[Start The records]
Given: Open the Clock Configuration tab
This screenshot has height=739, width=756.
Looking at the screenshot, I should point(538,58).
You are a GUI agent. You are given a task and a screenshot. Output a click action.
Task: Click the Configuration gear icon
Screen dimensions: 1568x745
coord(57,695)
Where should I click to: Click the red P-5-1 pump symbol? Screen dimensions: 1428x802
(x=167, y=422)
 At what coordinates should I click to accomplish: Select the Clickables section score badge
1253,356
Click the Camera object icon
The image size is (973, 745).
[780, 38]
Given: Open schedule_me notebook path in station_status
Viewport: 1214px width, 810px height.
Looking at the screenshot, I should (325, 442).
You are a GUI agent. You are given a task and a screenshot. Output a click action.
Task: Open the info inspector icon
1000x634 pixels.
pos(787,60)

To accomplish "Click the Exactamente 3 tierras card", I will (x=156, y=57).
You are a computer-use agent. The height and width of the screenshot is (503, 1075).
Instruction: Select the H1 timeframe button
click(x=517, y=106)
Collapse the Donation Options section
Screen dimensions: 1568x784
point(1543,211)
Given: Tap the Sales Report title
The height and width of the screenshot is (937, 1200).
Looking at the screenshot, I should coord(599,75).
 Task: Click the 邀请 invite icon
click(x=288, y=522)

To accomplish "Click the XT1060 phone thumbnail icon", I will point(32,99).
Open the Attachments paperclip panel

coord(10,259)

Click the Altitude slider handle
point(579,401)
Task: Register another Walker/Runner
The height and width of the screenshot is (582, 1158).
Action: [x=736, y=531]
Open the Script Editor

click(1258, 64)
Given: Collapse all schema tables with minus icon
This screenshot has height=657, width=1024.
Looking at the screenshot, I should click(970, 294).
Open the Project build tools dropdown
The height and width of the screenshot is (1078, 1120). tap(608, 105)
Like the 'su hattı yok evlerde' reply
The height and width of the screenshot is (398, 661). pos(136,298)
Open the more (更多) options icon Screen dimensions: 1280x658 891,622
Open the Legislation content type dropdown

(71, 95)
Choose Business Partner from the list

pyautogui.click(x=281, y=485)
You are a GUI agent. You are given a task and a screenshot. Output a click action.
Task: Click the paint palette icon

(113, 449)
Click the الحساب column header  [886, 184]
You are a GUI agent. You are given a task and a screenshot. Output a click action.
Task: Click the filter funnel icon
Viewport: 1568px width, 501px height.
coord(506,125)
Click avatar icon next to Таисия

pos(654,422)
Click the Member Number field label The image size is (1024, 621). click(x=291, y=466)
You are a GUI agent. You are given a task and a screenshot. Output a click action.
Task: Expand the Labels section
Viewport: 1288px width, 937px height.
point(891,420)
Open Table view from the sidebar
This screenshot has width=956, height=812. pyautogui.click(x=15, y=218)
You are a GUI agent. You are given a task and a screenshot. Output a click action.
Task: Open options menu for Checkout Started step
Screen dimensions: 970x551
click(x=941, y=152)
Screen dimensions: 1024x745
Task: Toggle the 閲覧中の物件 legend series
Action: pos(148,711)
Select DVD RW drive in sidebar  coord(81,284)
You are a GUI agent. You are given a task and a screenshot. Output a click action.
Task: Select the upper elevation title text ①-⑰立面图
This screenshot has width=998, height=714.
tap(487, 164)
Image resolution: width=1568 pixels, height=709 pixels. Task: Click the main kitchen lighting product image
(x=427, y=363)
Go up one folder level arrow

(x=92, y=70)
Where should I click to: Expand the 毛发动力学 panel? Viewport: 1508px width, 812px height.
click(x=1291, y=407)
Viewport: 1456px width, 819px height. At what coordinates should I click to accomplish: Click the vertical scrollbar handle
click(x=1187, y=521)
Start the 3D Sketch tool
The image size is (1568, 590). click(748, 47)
[End The records]
Arrange every line of the rows above into a Markdown table with the columns "No." and "Line." Number the lines in order and leave out blank lines.

- _Task output_
| No. | Line |
|---|---|
| 1 | Given: Open the Clock Configuration tab |
| 2 | This screenshot has height=739, width=756. |
| 3 | Looking at the screenshot, I should point(538,58). |
| 4 | You are a GUI agent. You are given a task and a screenshot. Output a click action. |
| 5 | Task: Click the Configuration gear icon |
| 6 | Screen dimensions: 1568x745 |
| 7 | coord(57,695) |
| 8 | Where should I click to: Click the red P-5-1 pump symbol? Screen dimensions: 1428x802 |
| 9 | (x=167, y=422) |
| 10 |  At what coordinates should I click to accomplish: Select the Clickables section score badge |
| 11 | 1253,356 |
| 12 | Click the Camera object icon |
| 13 | The image size is (973, 745). |
| 14 | [780, 38] |
| 15 | Given: Open schedule_me notebook path in station_status |
| 16 | Viewport: 1214px width, 810px height. |
| 17 | Looking at the screenshot, I should (325, 442). |
| 18 | You are a GUI agent. You are given a task and a screenshot. Output a click action. |
| 19 | Task: Open the info inspector icon |
| 20 | 1000x634 pixels. |
| 21 | pos(787,60) |
| 22 | To accomplish "Click the Exactamente 3 tierras card", I will (x=156, y=57). |
| 23 | You are a computer-use agent. The height and width of the screenshot is (503, 1075). |
| 24 | Instruction: Select the H1 timeframe button |
| 25 | click(x=517, y=106) |
| 26 | Collapse the Donation Options section |
| 27 | Screen dimensions: 1568x784 |
| 28 | point(1543,211) |
| 29 | Given: Tap the Sales Report title |
| 30 | The height and width of the screenshot is (937, 1200). |
| 31 | Looking at the screenshot, I should coord(599,75). |
| 32 |  Task: Click the 邀请 invite icon |
| 33 | click(x=288, y=522) |
| 34 | To accomplish "Click the XT1060 phone thumbnail icon", I will point(32,99). |
| 35 | Open the Attachments paperclip panel |
| 36 | coord(10,259) |
| 37 | Click the Altitude slider handle |
| 38 | point(579,401) |
| 39 | Task: Register another Walker/Runner |
| 40 | The height and width of the screenshot is (582, 1158). |
| 41 | Action: [x=736, y=531] |
| 42 | Open the Script Editor |
| 43 | click(1258, 64) |
| 44 | Given: Collapse all schema tables with minus icon |
| 45 | This screenshot has height=657, width=1024. |
| 46 | Looking at the screenshot, I should click(970, 294). |
| 47 | Open the Project build tools dropdown |
| 48 | The height and width of the screenshot is (1078, 1120). tap(608, 105) |
| 49 | Like the 'su hattı yok evlerde' reply |
| 50 | The height and width of the screenshot is (398, 661). pos(136,298) |
| 51 | Open the more (更多) options icon Screen dimensions: 1280x658 891,622 |
| 52 | Open the Legislation content type dropdown |
| 53 | (71, 95) |
| 54 | Choose Business Partner from the list |
| 55 | pyautogui.click(x=281, y=485) |
| 56 | You are a GUI agent. You are given a task and a screenshot. Output a click action. |
| 57 | Task: Click the paint palette icon |
| 58 | (113, 449) |
| 59 | Click the الحساب column header  [886, 184] |
| 60 | You are a GUI agent. You are given a task and a screenshot. Output a click action. |
| 61 | Task: Click the filter funnel icon |
| 62 | Viewport: 1568px width, 501px height. |
| 63 | coord(506,125) |
| 64 | Click avatar icon next to Таисия |
| 65 | pos(654,422) |
| 66 | Click the Member Number field label The image size is (1024, 621). click(x=291, y=466) |
| 67 | You are a GUI agent. You are given a task and a screenshot. Output a click action. |
| 68 | Task: Expand the Labels section |
| 69 | Viewport: 1288px width, 937px height. |
| 70 | point(891,420) |
| 71 | Open Table view from the sidebar |
| 72 | This screenshot has width=956, height=812. pyautogui.click(x=15, y=218) |
| 73 | You are a GUI agent. You are given a task and a screenshot. Output a click action. |
| 74 | Task: Open options menu for Checkout Started step |
| 75 | Screen dimensions: 970x551 |
| 76 | click(x=941, y=152) |
| 77 | Screen dimensions: 1024x745 |
| 78 | Task: Toggle the 閲覧中の物件 legend series |
| 79 | Action: pos(148,711) |
| 80 | Select DVD RW drive in sidebar  coord(81,284) |
| 81 | You are a GUI agent. You are given a task and a screenshot. Output a click action. |
| 82 | Task: Select the upper elevation title text ①-⑰立面图 |
| 83 | This screenshot has width=998, height=714. |
| 84 | tap(487, 164) |
| 85 | Image resolution: width=1568 pixels, height=709 pixels. Task: Click the main kitchen lighting product image |
| 86 | (x=427, y=363) |
| 87 | Go up one folder level arrow |
| 88 | (x=92, y=70) |
| 89 | Where should I click to: Expand the 毛发动力学 panel? Viewport: 1508px width, 812px height. |
| 90 | click(x=1291, y=407) |
| 91 | Viewport: 1456px width, 819px height. At what coordinates should I click to accomplish: Click the vertical scrollbar handle |
| 92 | click(x=1187, y=521) |
| 93 | Start the 3D Sketch tool |
| 94 | The image size is (1568, 590). click(748, 47) |